Côté face – Tout le monde souhaite inclure, rares sont ceux ou celles qui se targuent d’être contre.

Premier écueil, il ne s’agit pas seulement de le dire, il faut le faire. J’apprécie ces propos : « C’est le faire qui indique si le mot tient sa promesse » (p. 122).

Avoir une certaine idéalité est pourtant porteur, mais se leurrer en minimisant les obstacles ne résout rien.

« Inclure un enfant dans un cadre dit normal, apparemment rien de mieux. Sur le papier peut-être. Dans la pratique, il y a des nuances et des soucis à avoir. Sera-t-il isolé avec un programme adapté pour lui, souffrira-t-il du regard qu’on lui porte de n’être pas tout à fait comme les autres, sans mots sans regard de notre part ? Sera-t-il soumis au rejet, aux moqueries sans que nous intervenions ? (…) Un groupe est susceptible d’accentuer les symptômes, comme d’aider à les dépasser. (…) La marge interroge la norme. Celui qui vient avec sa difficulté diagnostiquée impose que nous interrogions notre manière de la traiter. Est-il isolé dans sa différence, ou sa différence autorise-t-elle la nôtre ? » (pp. 126-127).

Du côté de l’exclusion comme du côté de l’inclusion, les chemins de la pensée sont courbes, jamais dessinés une fois pour toutes. Peut-être devrions-nous nous inspirer des lignes d’erre de Deligny ?

III) Conditions d’une transmission

Dans cette partie, le chapitre 3 (Assurer une autorité) me semble d’une actualité permanente. Cette question de l’autorité est régulièrement reprise lors des colloques. Par exemple lors d’évaluations de stagiaires, mais aussi lors de passages de remplaçant·e·s, et même avec les titulaires d’une équipe constituée.

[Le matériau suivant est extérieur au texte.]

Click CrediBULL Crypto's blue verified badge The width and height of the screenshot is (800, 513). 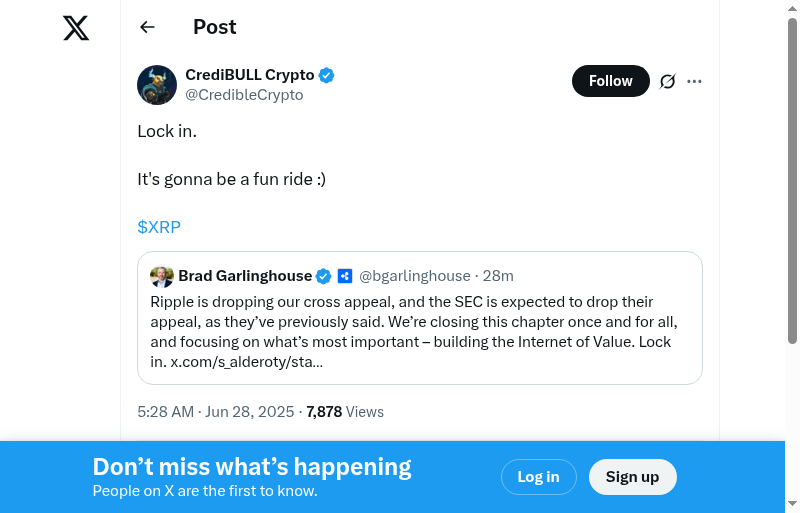327,75
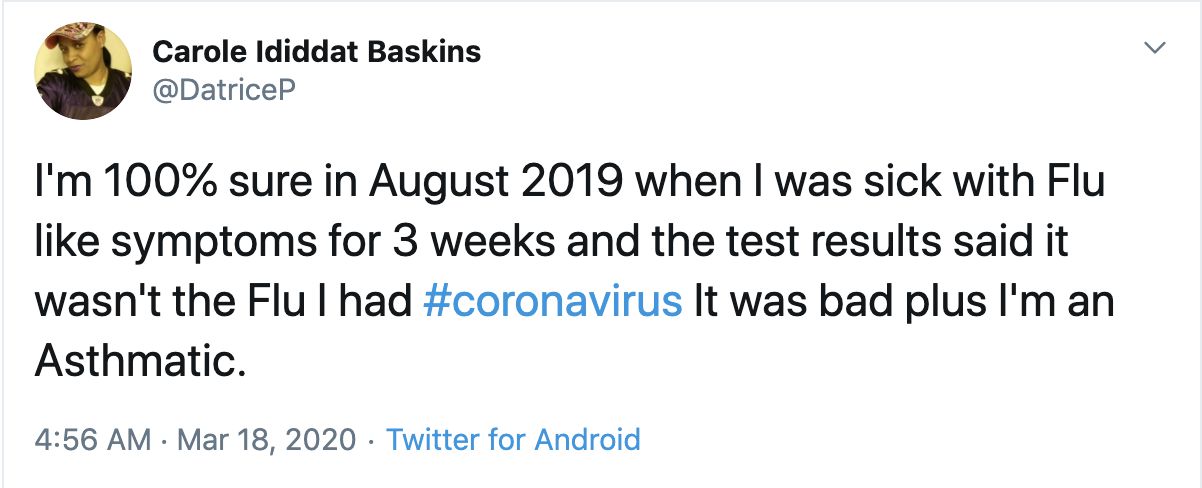Click the Mar 18, 2020 date
The image size is (1202, 488).
(x=268, y=438)
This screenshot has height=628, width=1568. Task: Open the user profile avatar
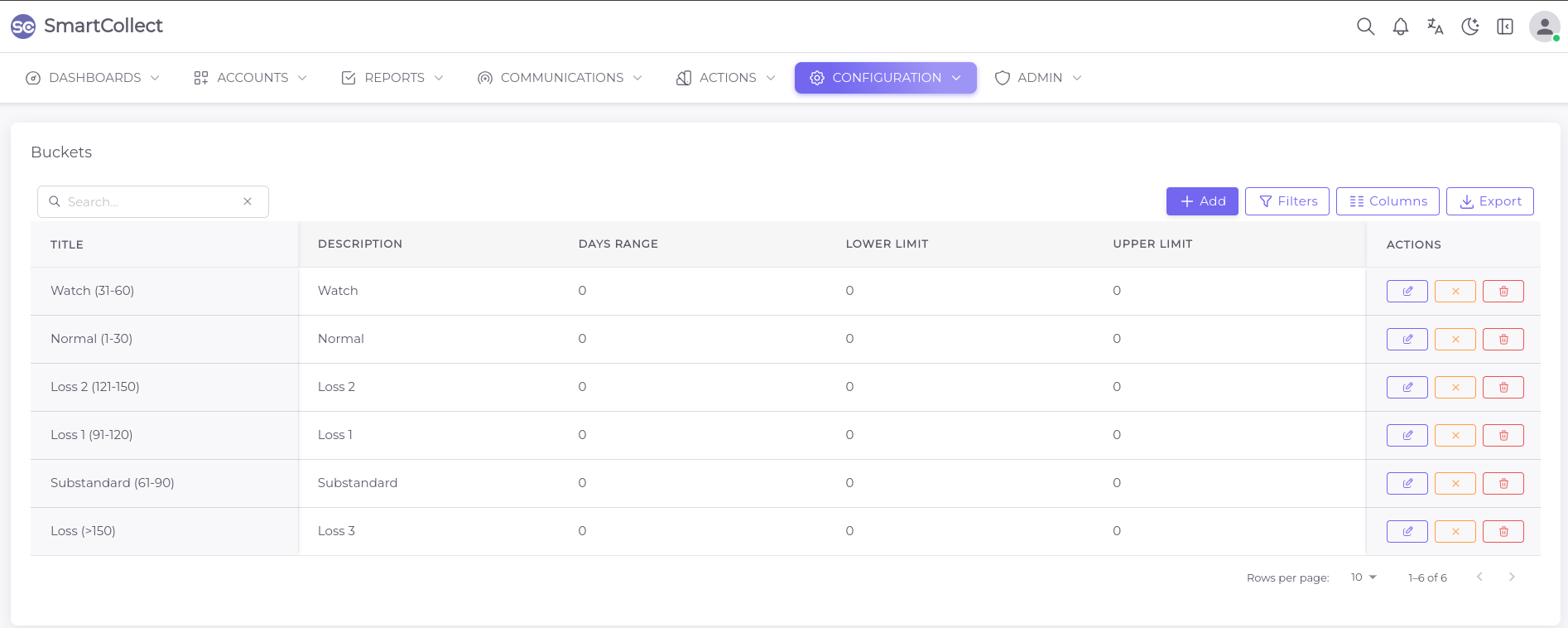pos(1544,27)
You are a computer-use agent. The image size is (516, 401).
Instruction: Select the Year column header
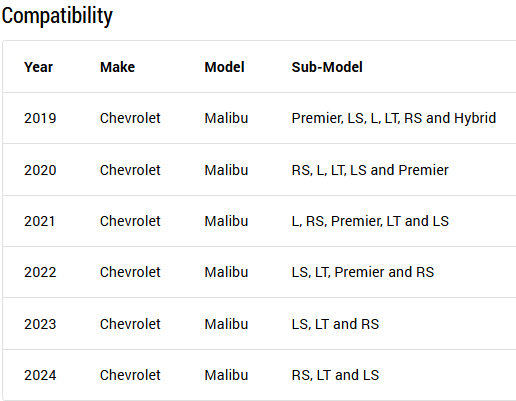point(38,67)
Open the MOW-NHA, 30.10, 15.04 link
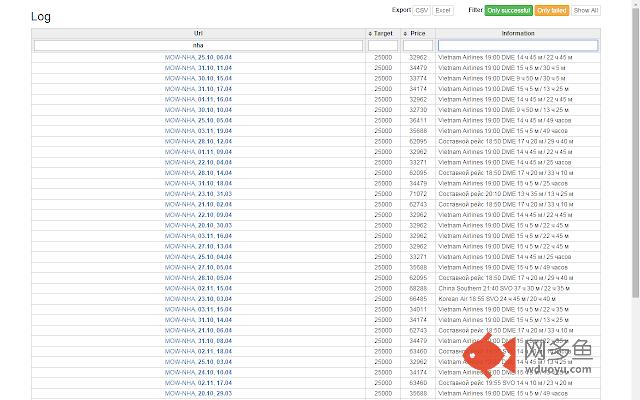This screenshot has width=640, height=400. [x=198, y=77]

Se rafraîchir la mémoire sur les arcanes du concept est bienvenu, mais pas seulement. Faire une différence entre autorité, pouvoir et violence est nécessaire et nous permet de mieux cerner la notion. De nouveau, il est utile d’examiner cette dernière dans un contexte large ; c’est-à-dire comprendre notre rapport personnel à celle-ci, mais aussi savoir la replacer dans son contexte social. « Une position d’autorité est indispensable dans l’enseignement comme ailleurs, elle se construit, elle se parle, mérite sa reconnaissance. Cette construction est sociale et personnelle » (p. 234).

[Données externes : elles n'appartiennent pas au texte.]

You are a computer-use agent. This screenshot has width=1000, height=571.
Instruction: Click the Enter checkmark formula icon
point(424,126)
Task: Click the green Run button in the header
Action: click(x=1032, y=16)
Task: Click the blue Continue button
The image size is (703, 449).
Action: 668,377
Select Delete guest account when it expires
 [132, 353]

La difficulté est toujours de ne pas sombrer dans des extrêmes, en passant du laisser-faire à l’autoritarisme.

Renouer avec une autorité bénéfique est parfois un grand travail à faire selon ce qui nous est arrivé. Celle-ci serait entre autres : « (…) une autorité qui n’abandonne pas, qui interdit, assume une contestation, oppose un “non” au “non” sans nier celui qui le prononce en premier. Une autorité qui saisit l’importance du lien à préserver. » Ce serait « (…) une autorité qui n’est pas injuste, elle punit de manière équitable au bon moment, contraint mais ne dévalorise pas. (…) En bref, une autorité de protection, de sécurité, de guide, d’intérêt, de justice » (pp. 236-237).

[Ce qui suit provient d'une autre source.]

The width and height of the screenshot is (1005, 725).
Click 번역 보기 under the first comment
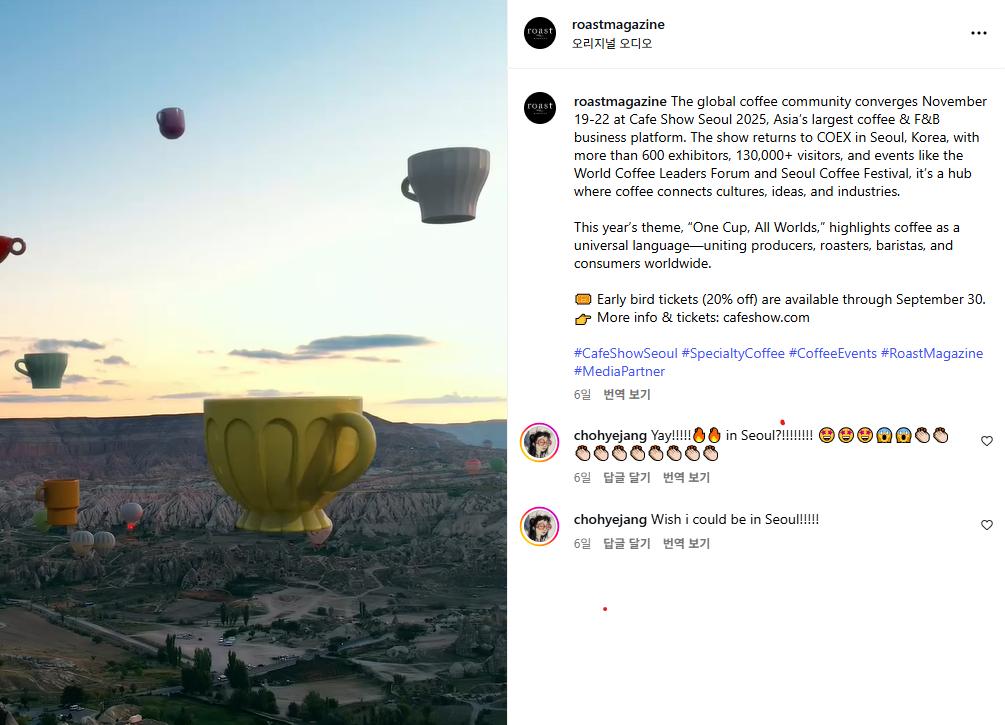[686, 478]
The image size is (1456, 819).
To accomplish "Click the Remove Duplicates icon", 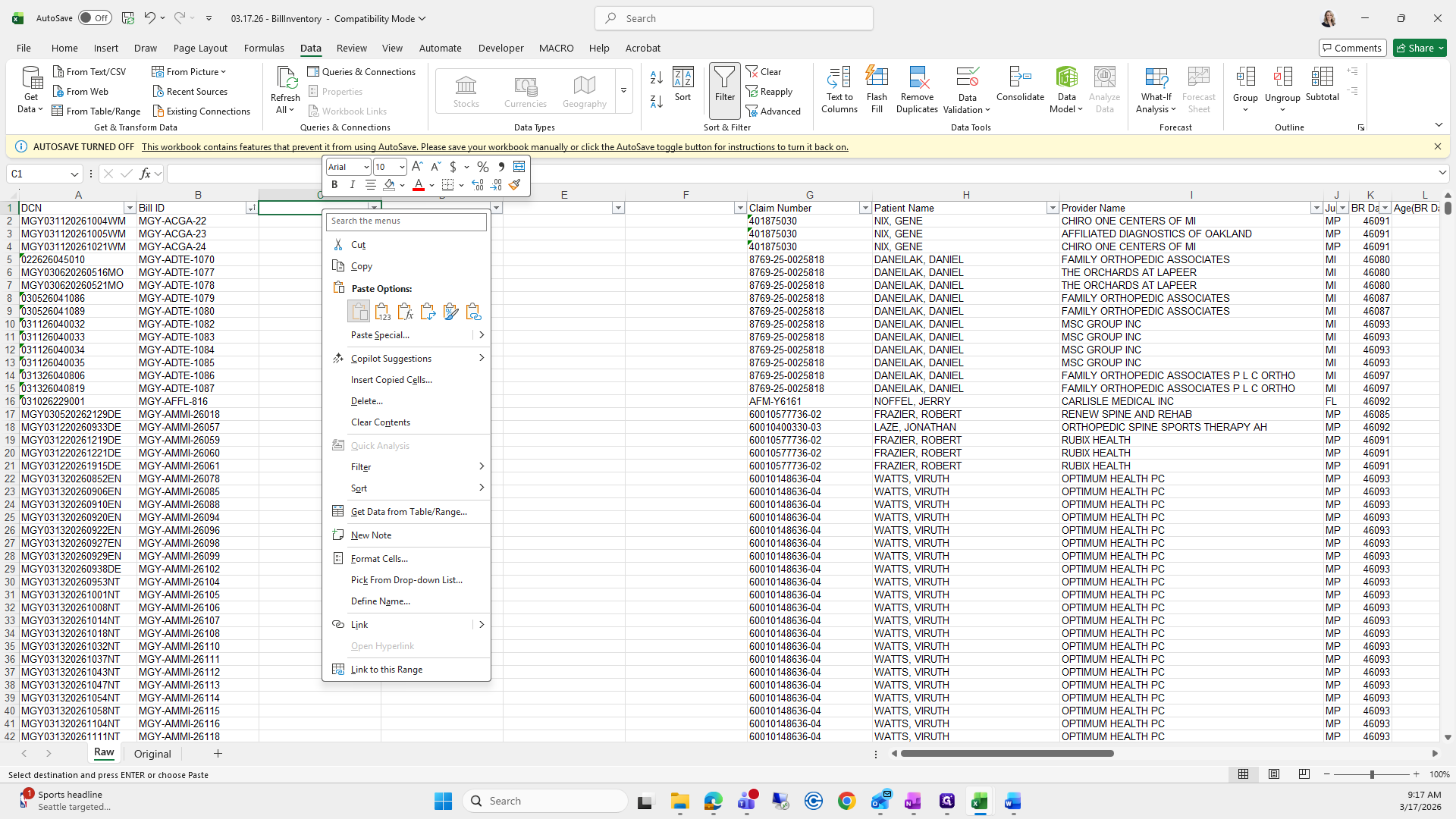I will coord(917,78).
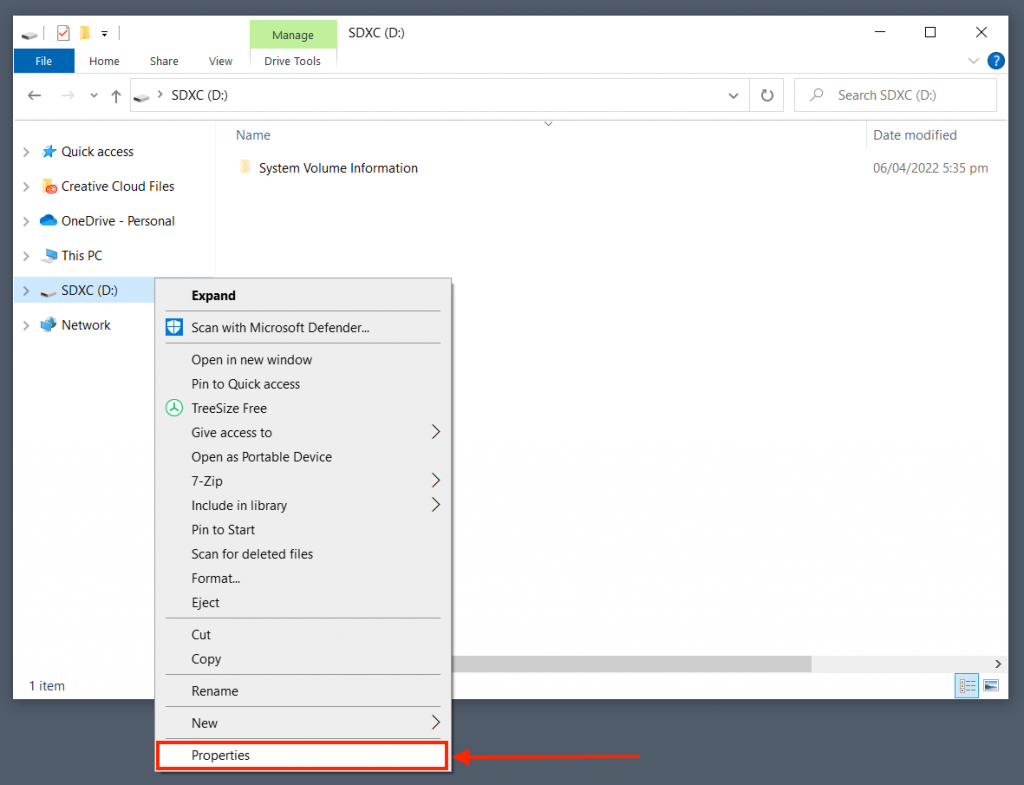Open the Drive Tools ribbon tab
The width and height of the screenshot is (1024, 785).
coord(292,61)
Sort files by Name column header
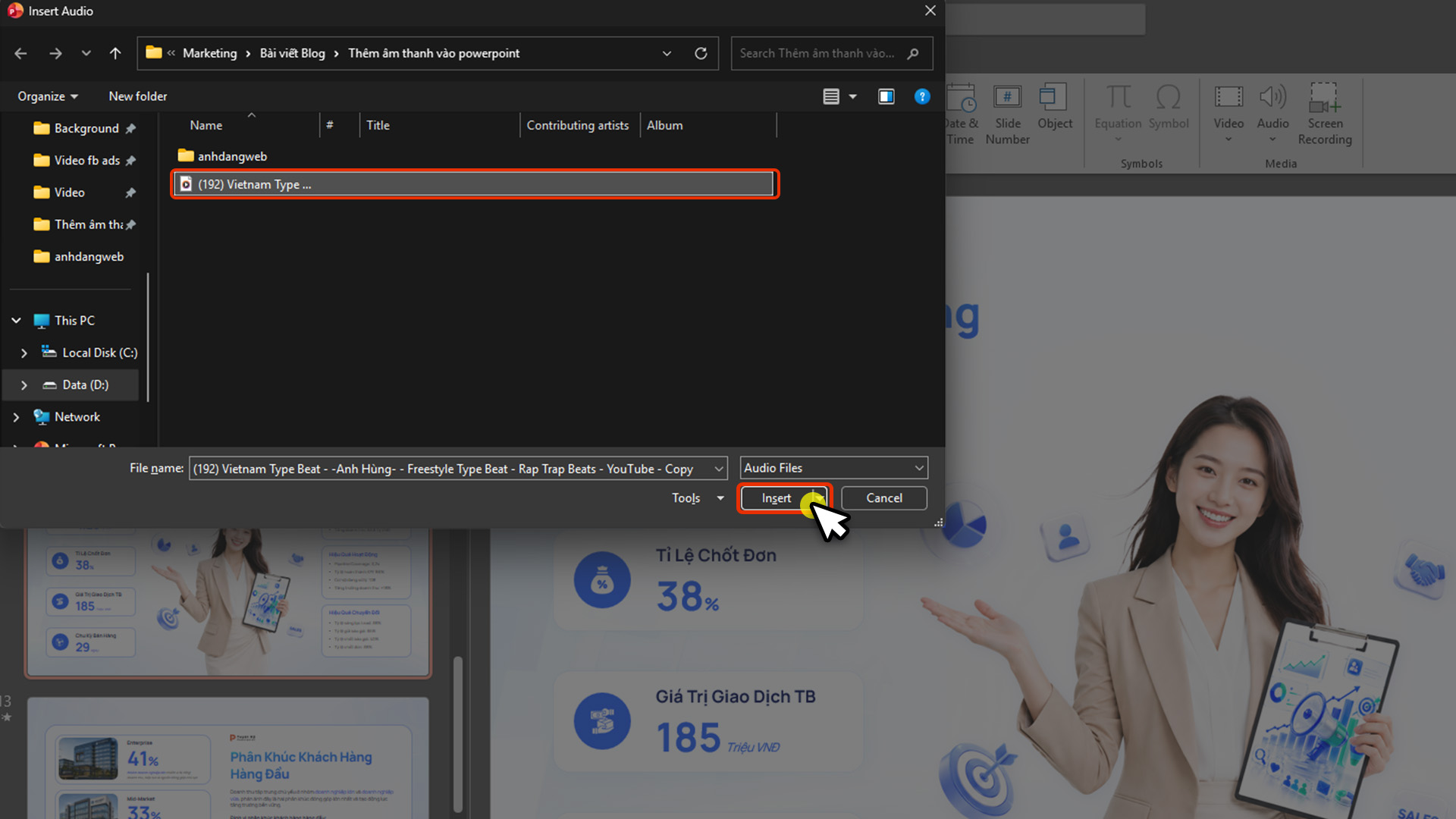Image resolution: width=1456 pixels, height=819 pixels. tap(206, 125)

Il y a souvent un sentiment de culpabilité qui accompagne l’autorité quand on l’exerce. Pourtant, il s’agit aussi de se souvenir qu’il n’y a « pas d’autorité sans conflictualité » (p. 242). Il ne devrait pas y avoir de culpabilité à dire « non » et cependant, nous oscillons des fois entre le oui et le non. Mieux vaut privilégier la clarté : « Cette autorité est franche, non ambivalente comme lorsqu’un regard dit “non” mais que l’expression du visage dit “oui” » (p. 242).

Cette dernière partie revisite la tendresse et la violence, l’humain et la machine, la place des mots autant du côté des poètes que du côté des chercheurs et des chercheuses, en évitant le duel métaphore-concept.

Au risque de me répéter, je pense vraiment que les livres de Cifali sont de bons compagnons de route de « la pratique », pour la dépasser et ne pas sombrer dans la routine, ou se perdre dans la répétition mortifère.

Par Karina Kühni, éducatrice à Lausanne

[1]-Cifali, Mireille (2020), Tenir parole, PUF, Paris.

[2]-Cifali, Mireille (2018), S’engager pour accompagner, PUF, Paris ; et Cifali, Mireille (2019), Préserver un lien, PUF, Paris.

[3]-Comprendre : la personne dont on s’occupe.